Presidente, venire a dire che Bagarella, dopo il '94, porta avanti una trattativa coi politici è affermare un qualche cosa di assurdo, qualcosa che è lontano dalla logica in termini di ragionevolezza incommensurabile. Il nome di Bagarella qui viene usato per tenere in piedi questo processo”, che è “un processo tra due forze politiche: una tendente più a destra, i Ros dei Carabinieri e il generale Mori, e una tendente più a sinistra, la Polizia di Stato”. Ma la valenza giuridica “è difficile da individuare”. 
Per Cianferoni, gli inquirenti che hanno messo in piedi l'accusa sono degni degli “inquisitori del Cinquecento”. 

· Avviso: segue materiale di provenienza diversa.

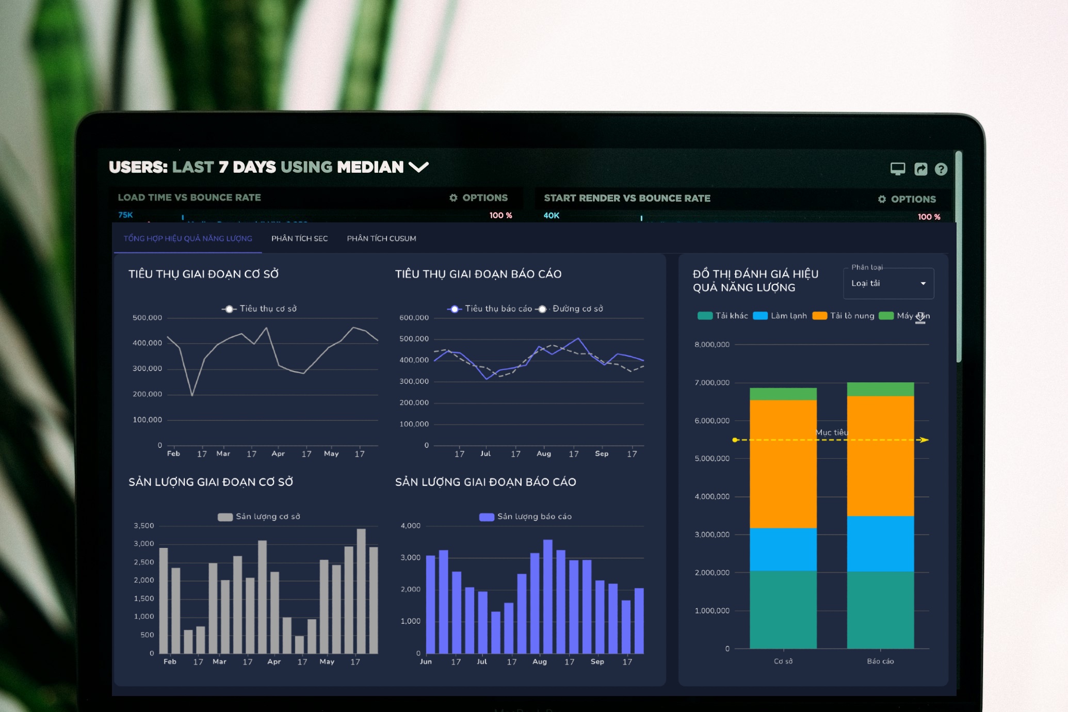Open OPTIONS for Load Time vs Bounce Rate
1068x712 pixels.
coord(484,197)
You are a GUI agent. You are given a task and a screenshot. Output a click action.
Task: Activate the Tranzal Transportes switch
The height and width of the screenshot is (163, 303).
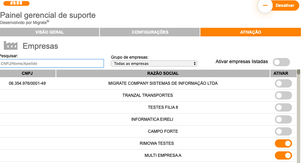[x=283, y=95]
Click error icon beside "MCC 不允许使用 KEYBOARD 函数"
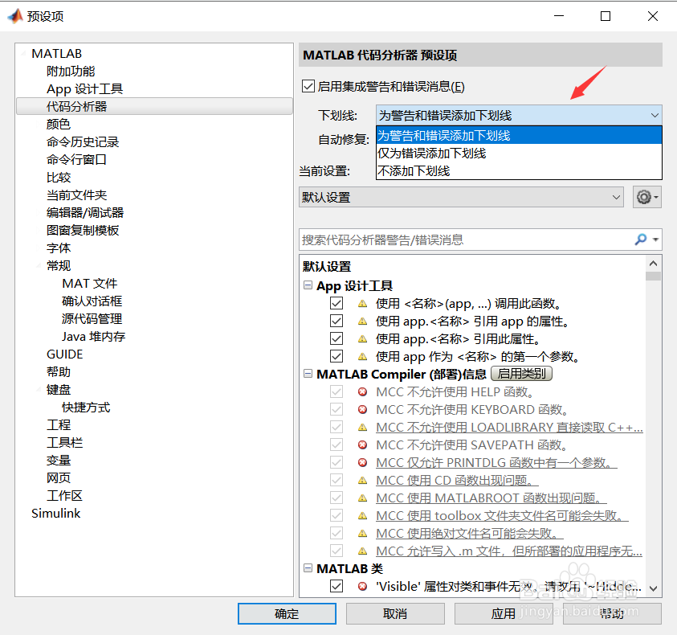This screenshot has width=677, height=635. pyautogui.click(x=363, y=410)
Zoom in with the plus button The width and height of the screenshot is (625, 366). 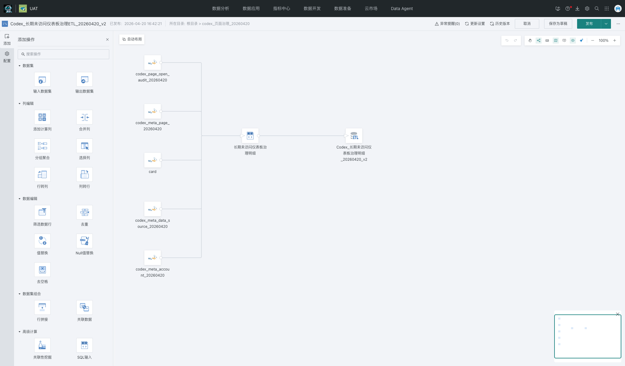pos(615,41)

Questo processo “va fermato, perché va detto a certi uffici di Procura che la devono smettere di usare il processo penale per autoalimentarsi”. Il giudizio di primo grado andrebbe perciò ribaltato, “sennò la frangia politicizzata della magistratura non la finisce più”. 
Duro il giudizio del legale del boss Bagarella – che, lo ricordiamo, è stato condannato dalla Corte d'Assise a 28 anni per il reato di minaccia a corpo politico dello Stato – nei confronti dei pubblici ministeri che hanno sostenuto l'accusa nel primo grado di giudizio. Questo processo, a detta del difensore, avrebbe chiari risvolti politici. E lo dimostrerebbe, sempre secondo la difesa, la modifica all'art 338 del codice penale – quello che individua la fattispecie di reato di “violenza o minaccia corpo politico dello Stato – apportata nel luglio 2017, a processo di primo grado in corso. 

Relativamente all'imputato Bagarella poi, la difesa sostiene che sia stato un “soldato semplice”, il “cane da guardia di Totò Riina, non un capo” e che certamente non avrebbe mai potuto essere in combutta con coloro che lo avevano arrestato.
Il processo “andava celebrato a Caltanissetta e non a Palermo”, perché “la minaccia a corpo politico dello Stato viene attuata tramite le stragi in danno dei magistrati, quindi la connessione con la strage di Capaci e quella di via D' Amelio è di un'evidenza che non richiede molte spiegazione aggiuntive”.
L'avvocato non ha esitato a definire il processo “mostruoso”, perché “si è presa una norma penale e se ne vuol fare un programma politico”.

Bagarella, è questa la tesi difensiva, andrebbe assolto perché “il fatto non sussiste” oppure andrebbe dichiarato il ne bis in idem, cui si fa ricorso quando si è già stati condannati per lo stesso reato. Bagarella è stato infatti “già condannato per Capaci e per le stragi in continente".

E un affondo, l'avvocato Cianferoni, lo lancia anche a Salvatore Borsellino e alle sue Agende Rosse, “quelli che usano le tragedie a fini politici”.

In linea con le conclusioni della Procura, invece, gli interventi degli avvocati delle parti civili, per i quali la sentenza di primo grado è “esaustiva”. “Il risultato di questo processo”, ha sostenuto l'avvocato Domenico Grassa, che ha parlato per l'associazione Libera, “anche solo dal punto di vista della storia, è devastante”. Il Centro Studi Pio La Torre (rappresentato dall'avvocato Ettore Barcellona), l'Associazione Vittime via dei Georgofili (rappresentata da Marco Ammannato), Libera (per la quale ha preso la parola l'avvocato Grassa) e il Comune di Palermo (difeso da Roberto Saetta, figlio del giudice Antonino, ucciso dalla mafia) hanno chiesto che venga confermata la sentenza di primo grado.

L'avvocato di parte civile in rappresentanza della Presidenza del Consiglio e della Regione Sicilia è invece intervenuto nella scorsa udienza, a margine della requisitoria della Procura.

L'udienza è stata rinviata a lunedì 21 giugno, quando a prendere la parola sarà la difesa di Antonino Cinà, l'ex medico di Totò Riina considerato il primo intermediario della Trattativa e condannato in primo grado a 12 anni.